Each issued unit comprises one ordinary share and one right. The rights carry the entitlement to receive one-fourth of an ordinary share upon the closing of the companys initial business combination, meaning conversion of those rights depends on completion of that transaction. The ordinary shares and the rights are anticipated to begin separate trading under the ticker symbols "MCAH" for the ordinary shares and "MCAHR" for the rights.
D. Boral Capital LLC served as the sole book-running manager for the offering. As part of the underwriting arrangements, the underwriter has a 45-day option to purchase up to 900,000 additional units at the offering price less underwriting discounts to address any over-allotments that may arise.

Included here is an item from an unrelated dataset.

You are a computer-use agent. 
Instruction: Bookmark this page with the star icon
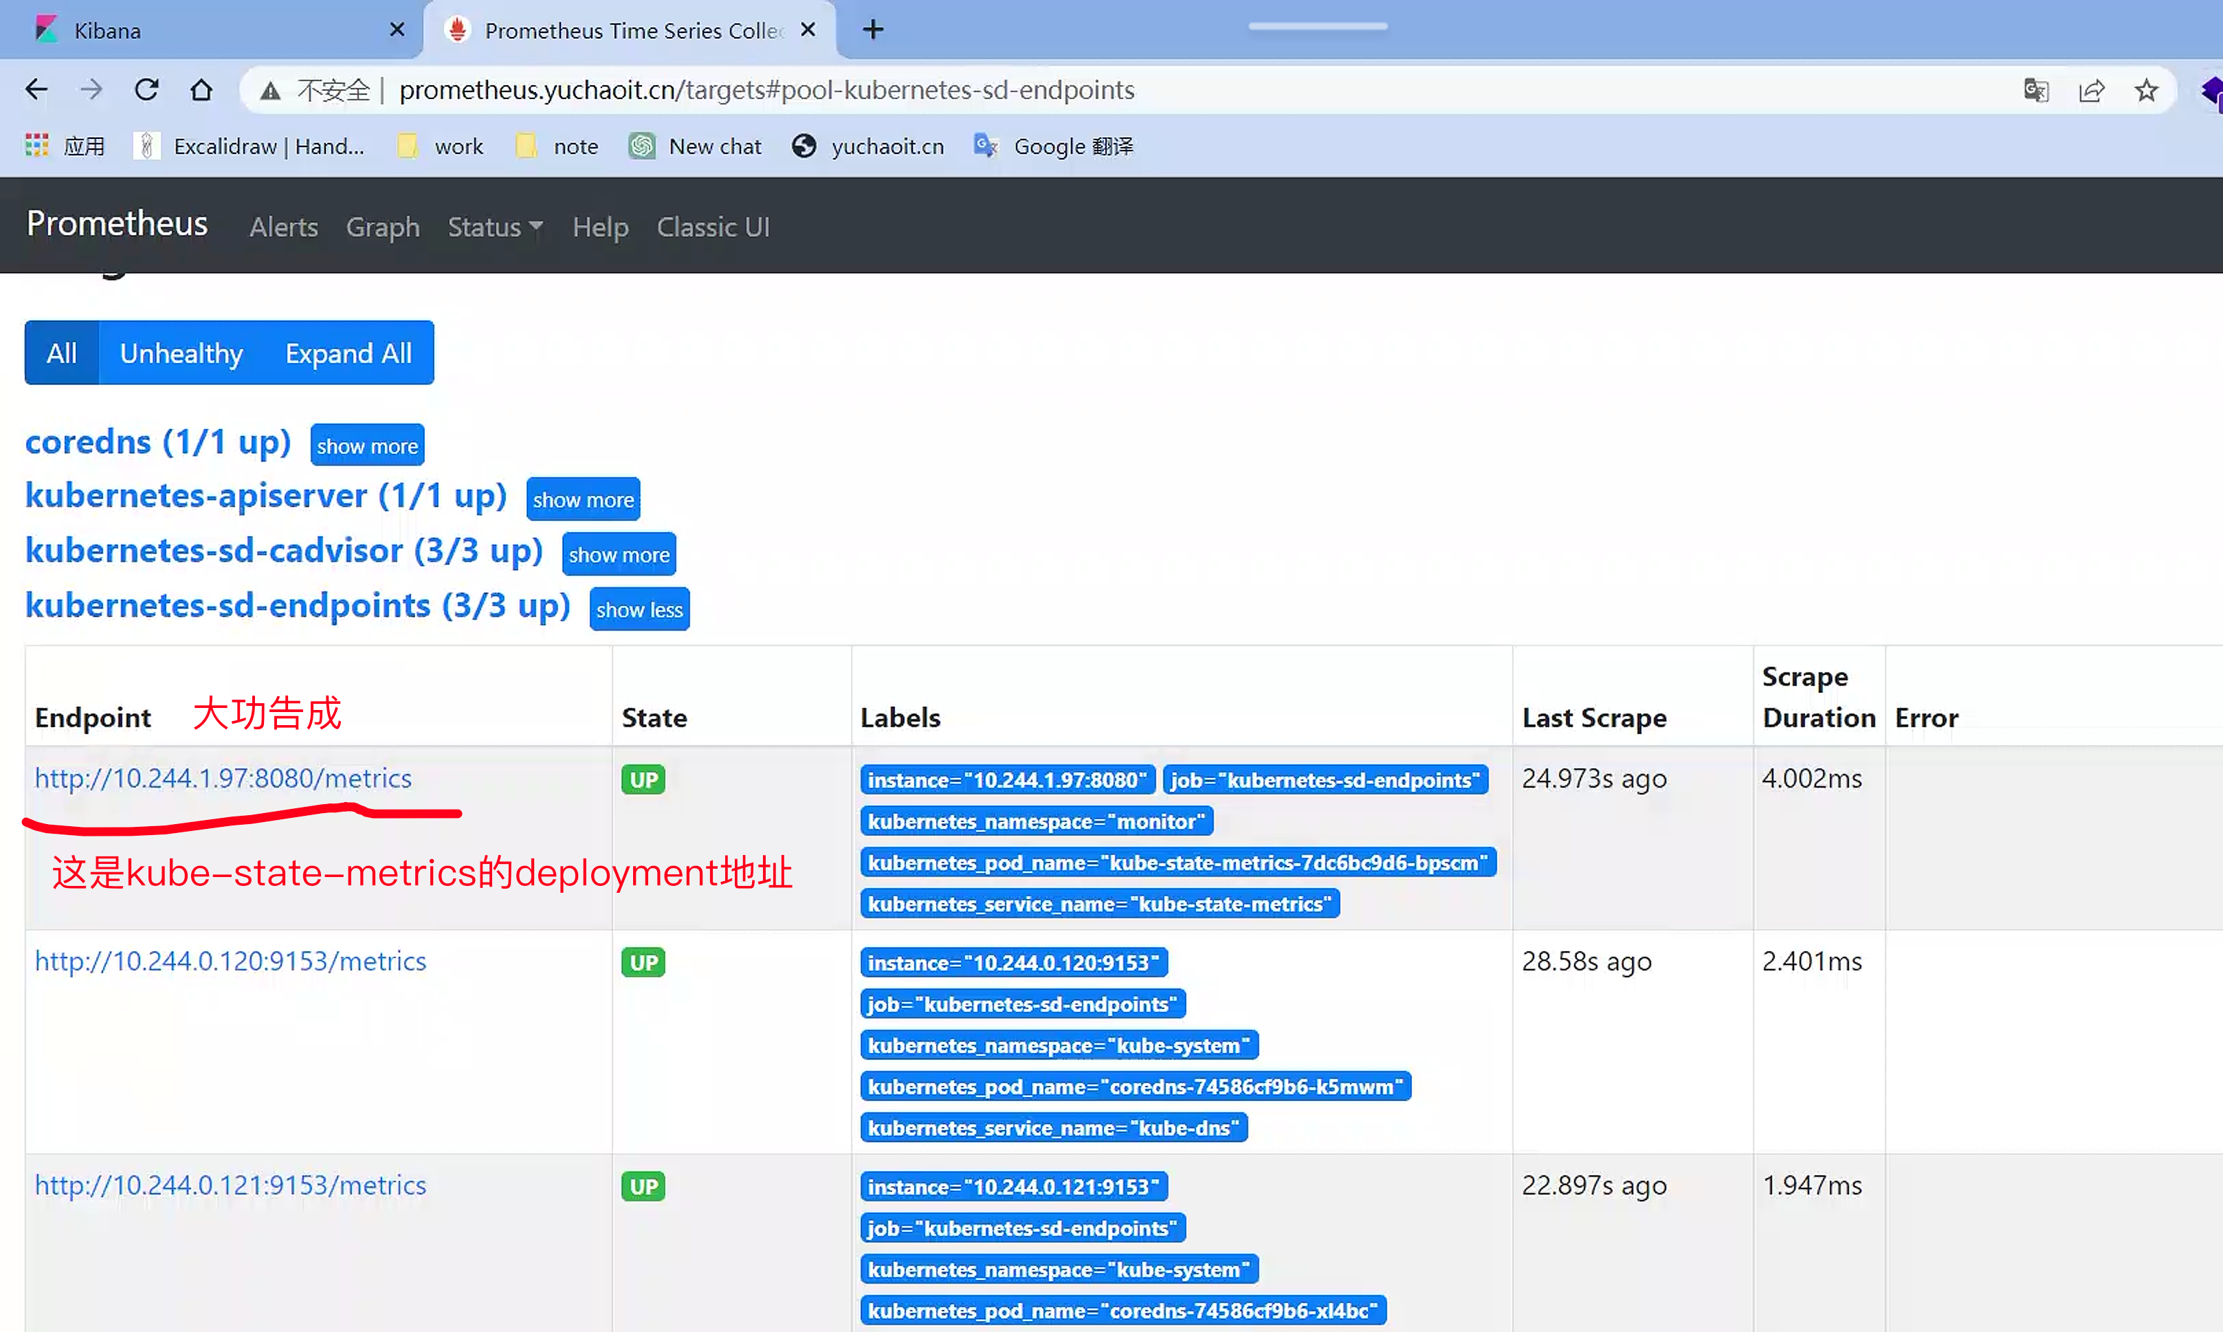(x=2146, y=90)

The Securities and Exchange Commission declared the registration statement for the offering effective on April 29, 2026, clearing the way for the offering to proceed. Mountain Crest Acquisition 6 Corp. is incorporated as a British Virgin Islands business company and was established as a special purpose acquisition company. Its stated purpose is to pursue mergers, acquisitions or similar business combinations with other businesses.
The structure of the offering - units composed of shares plus detachable rights - and the underwriters over-allotment option are typical features intended to provide flexibility during the initial trading and settlement period. The conversion of rights into fractional shares, contingent on closing an initial business combination, underlines that holders outcomes are linked to the companys ability to complete such a transaction. With the registration statement declared effective on April 29 and trading commencing the next day, the SPAC now moves into the period where it will seek a qualifying target for a business combination.
Details released about the offering do not disclose a target or timeline for a business combination, only the companys formation as a vehicle for pursuing such transactions. The underwriting option extends 45 days from the offering, during which additional units may be issued to cover over-allotments at the offering price less underwriting discounts.